Они так мало времени проводили вместе, вдвоем, и большая его часть ушла скорее на мужество, чем на откровенность. Он привык действовать, исправлять, делать что-то, что изменяет любые обстоятельства.
— И еще я очень, очень зол. А ты?
— Была. Может, потом снова буду, но мне кажется, что сейчас это опасно. Это повредит скорее мне, чем кому-то еще.
— Ты говорила с Аликс.
— Да. Она меня изумила.
— Что ты об этом думаешь?
— О ее планах? Счастлива, как никогда, что она уходит из этой несчастной секты. Не знаю, что и думать о том, что, как ей кажется, она видит в этом мальчишке. Разве что, — и она усмехается, глядя на Лайла, —
Он тоже улыбается и снова тянется погладить ее по голове. На этот раз она не вздрагивает.
— Что тебе снится? — спрашивает она. Сама она снов не видит, по крайней мере, не помнит: хотя, возможно, под действием лекарств ей что-нибудь и виделось время от времени.
— Правда, хочешь знать? Часто снится, что я парализован. Это безвкусно? Тебя это оскорбляет? Снится, что пытаюсь шевелиться, бежать, бороться, спасаться, все в таком духе. А потом просыпаюсь весь в поту. Наверное, от беспомощности. И не понимаю, как ты можешь это выносить.
— Я и не могу.
Она думает, что не смогла бы никому другому это сказать.
— Осталось совсем немного. Чуть-чуть потерпи.
Да. А что потом?
— Знаешь, если ты не сможешь терпеть, я не стану тебя винить. Если все будет слишком сложно.
Как она вздрагивает, когда внезапно раздается громкий хохот — от души, по-лайловски, весело, запрокинув голову; такого она не слышала уже давно.
— Ты что, хочешь сказать, если я слиняю, ты меня не станешь винить? Ох, Айла, какая чушь. Не надо мне вешать лапшу, даже не пытайся.
Она тоже смеется; по крайней мере, издает негромкие, пыхтящие звуки, которые у нее в настоящий момент означают веселье.
— Хорошо, без лапши. Было восемь чудесных лет. Спасибо тебе.
— У меня тоже. Но и плохого за эти годы было порядком, согласна? Мы же не хотим представлять все в розовом свете?

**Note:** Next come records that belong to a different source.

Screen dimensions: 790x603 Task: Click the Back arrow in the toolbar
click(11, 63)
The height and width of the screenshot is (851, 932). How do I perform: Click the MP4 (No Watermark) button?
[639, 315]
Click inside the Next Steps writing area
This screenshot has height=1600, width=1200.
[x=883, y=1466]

— Конечно нет. Никакого розового света.
— Итак: ни лапши, ни розового света. Я хочу тебе сказать, я хочу, чтобы ты знала, что я без тебя своей жизни не представляю. Я до чертиков рад, что встретил тебя. Уже одному этому. И я ничего подобного не ожидал, поэтому оно — еще большее чудо.
Именно. Для нее тоже. Этот глупый, беспечный мальчишка. Палит по чудесам, навылет простреливает любовь.
— Теперь ты знаешь, что я не слиняю, знаешь, чего бы я хотел?
— Чего?
— Я бы хотел остаться здесь. Просто разговаривать с тобой всю ночь. Может, заснуть на этом стуле. Держать тебя за руку — я знаю, знаю, что ты этого не чувствуешь, но я-то чувствую, — и просто болтать. И молчать. Пока коров не пригонят домой.
— Или пока санитары не придут.
— Это одно и то же.
— Последняя ночь вдвоем?
— Нет, просто ночь. Я не знаю, как ты, а я не хочу, чтобы мне снились эти сны, и не хочу такой, знаешь, жуткой бессонной ночи, темной ночи души, как говорится. Просто хочу посидеть с тобой. Но если хочешь побыть одна, просто скажи, без лапши.
Что ж, он прав, ей могло бы хотеться побыть одной, со всем разобраться, привести все в порядок: но едва ли можно все аккуратно упаковать и тщательно подготовиться к невообразимому и неуправляемому.